利用中国科学院水土保持研究所降雨大厅内建立的模型流域进行研究。为精确描述小流域地貌,自制了高程测量仪,对流域模型高程进行0.1m×0.1m测量,用GIS软年生成模型流域的DEM。处理所得DEM与原模型流域地形特征点数据比较误差范围为±0.005m,通过流域降雨侵蚀前后高程的对比,得到室内小模型流域的侵蚀分布。

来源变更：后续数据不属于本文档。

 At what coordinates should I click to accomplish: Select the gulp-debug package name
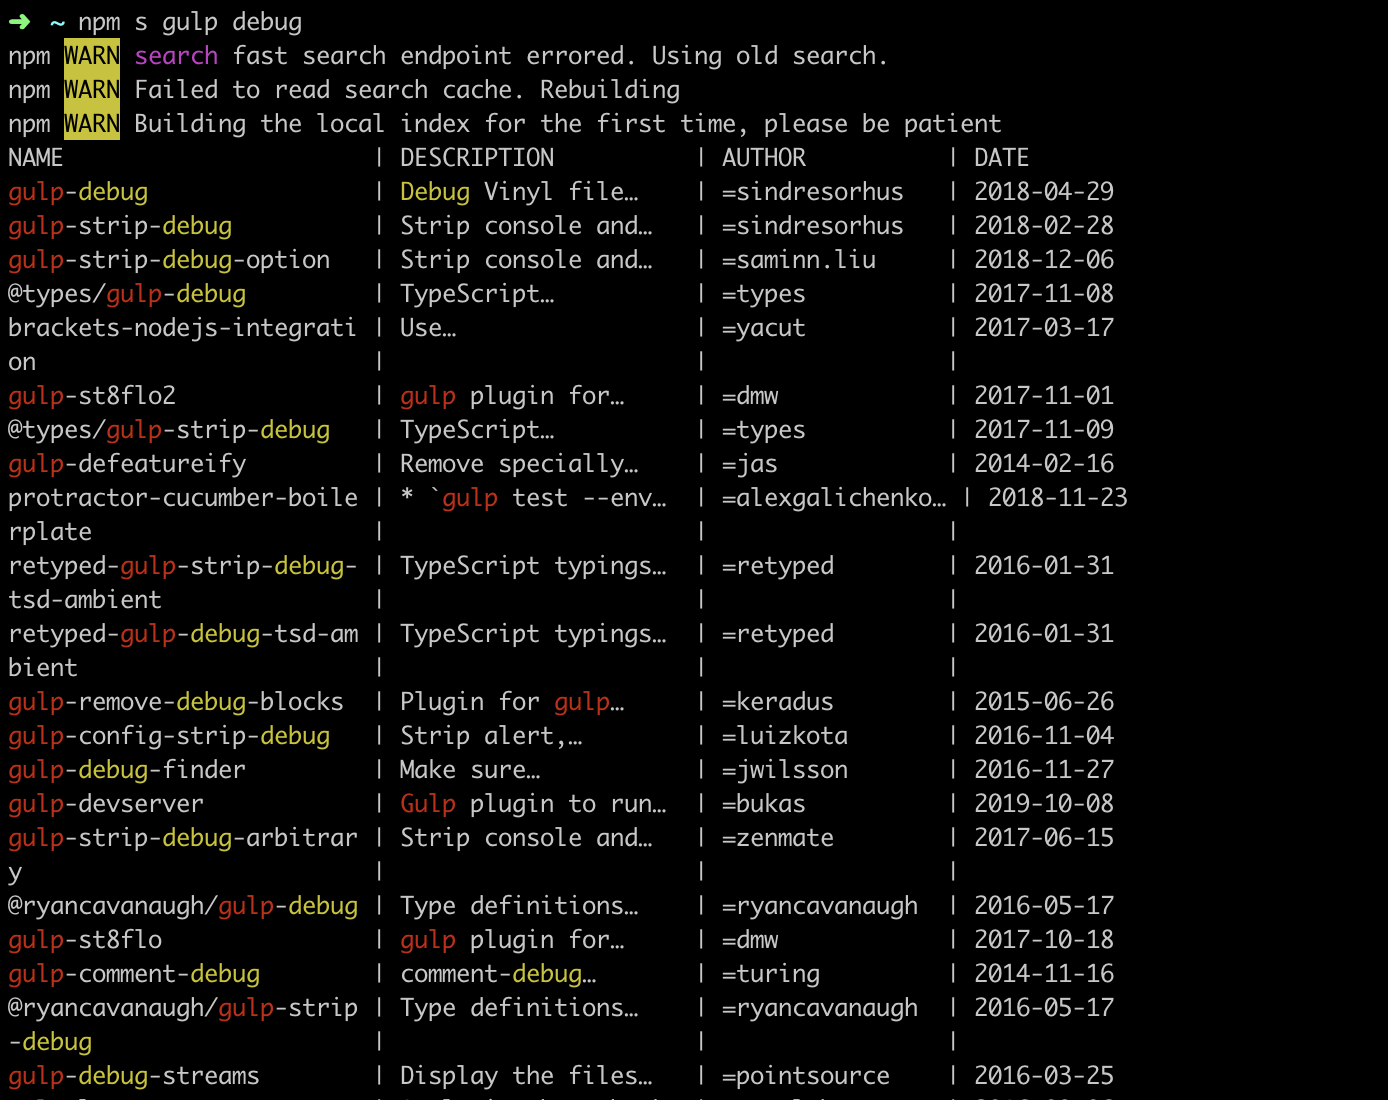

研究了不同雨强和降雨历时下的流域产流及产沙过程,采用的雨强为:25、50、75、100mm/hr,降雨历时为:5、10、20、40 min。采用传感器测量流域及其分支沟道山口的含沙量变化过程,采用量水堰和水位传感器测量相应点的流量过程,采用薄层水流流速传感器测量沿沟道的水流流速。试验结果表明:(1)产流过程与雨强和降雨历时的关系为:随着雨强的增加,起流过程变得陡峭,产流过程线的峰值与雨强成比例,降雨历时在室内模型降雨产流上更多地表现为产流平稳段时间拉长;(2)产沙过程与雨强和降雨历时的关系为:水流含沙量随雨强的增加而增大,在小雨强时含沙量随降雨历时有增加的趋势;(3)产流与产沙的耦合关系为:在起流阶段产流产沙过程具有很好的一致性;(4)沟道流速随雨强的增加而增加,降雨历时对沟道流速的影响不显著。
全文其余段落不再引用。